Er sah ödes Land, verfallene Städte, Verwüstung und Tod, gleichzeitig jedoch Wiesen, Blumen, Gärten, lebensfrohe, schaffende Menschen. Grau und Bunt. Ihm wurde bewußt, daß er bei einer Reise über die Gegenwart hinaus keinen Ort mehr angeben konnte und auch kein Datum, daß es ihm ermöglichte, eine Vorhersage zu machen. Ihn umschwebten alle möglichen Formen und Bilder der Zukunft. Sie subjektiv zu wählen, war der Menschheit noch nicht möglich. Darum verschwimmen sie ineinander als gleichbedeutende und gleichwertige Form der Zukunft.
Was wollte er hier? Sicher waren seine Vorstellungen von einer Zukunft auch darunter doch sie erschienen nicht klar. Nichtsdestoweniger war er aber wirklich dort, körperlich und aktiv.
– Auf nach Hause … -, jubelte Bernard und betätigte die Taste.
Kurz nur schoß ein Gedanke an das kritische Zeitcontinuum durch seinen Kopf, um sich in einer erfrischenden Entspannung zu verlieren.
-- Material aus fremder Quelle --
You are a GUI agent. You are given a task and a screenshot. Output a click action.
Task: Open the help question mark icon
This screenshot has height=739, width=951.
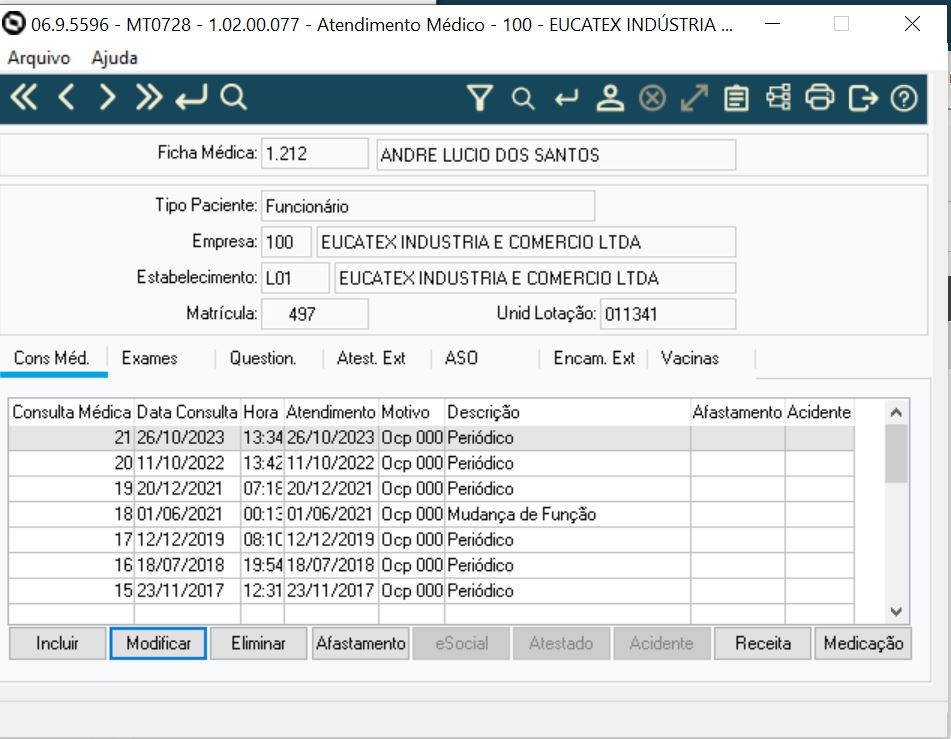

Jäh wurde das Städtchen aus seiner Grabesruhe aufgestört, als eine dumpfe Detonation in der Luft schwang. Das Palais war in einer dichten Staub- und Nebelwolke verschwunden. Verständnislos und erschrocken stand das Mädchen vor ihrer Post und blickte auf das umwölkte Anwesen. Es war nichts zu erkennen. Die Bäume des Vorgartens schienen zusammengerückt zu sein, und einen Schutz vor dem Auge des Betrachters bilden zu wollen. Trotz des mondhellen Abends herrschte auf dem gesamten Anwesen stockschwarze Nacht.

Am kommenden Morgen lief das Postmädel zum Anwesen hinauf. Die Tore waren geschlossen. Ein Hubschrauber stand außerhalb des Geländes, das offenbar nicht betretbar war. Als sie am Tor rüttelte, hielt man sie zurück mit der Bemerkung, daß dort nichts mehr zu retten sei. Sie bemerkte trotz allem, daß die Bäume in der Tat sehr dicht standen und keinerlei Sicht auf das Palais freigaben. Bleierne Schwärze hing über dem gesamten Grundstück. Wenig später hob der Helicopter ab und verschwand in Richtung Paris. Sie konnte ihren Blick nicht von dem schwarzen Niemandsland abwenden. Selbst in dem riesigen an das Grundstück angrenzenden Park herrschte die selbe bedrückende, undurchschaubare und unheimliche Dunkelheit. Die Fontänen waren in sich zusammengesunken und versprühten endlos Wasser, das den Staub und den Boden zu klebrigem und immer tiefer werdendem Schlamm band.
Selbst das einige Tage später erfolgte Abstellen aller Versorgungsleitungen, gebot dem sich ständig ausbreitendem Morast keinen Einhalt. Die Zeit schien um das Palais an diesem schrecklichen Abend stehengeblieben zu sein.


 

Polizeibericht:
vor einem betreten des geländes um das ehemalige palais saint etienne wird gewarnt. mehrere personen gelten seit dem betreten des grundstückes als vermißt. schon während der untersuchungen des mysteriösen falls verschwanden ein polizist und eine junge zivilistin spurlos. aus benanntem grundstück kehrte genaugenommen keine person zurück. eine großräumige undurchdringliche absperrung wird angeraten.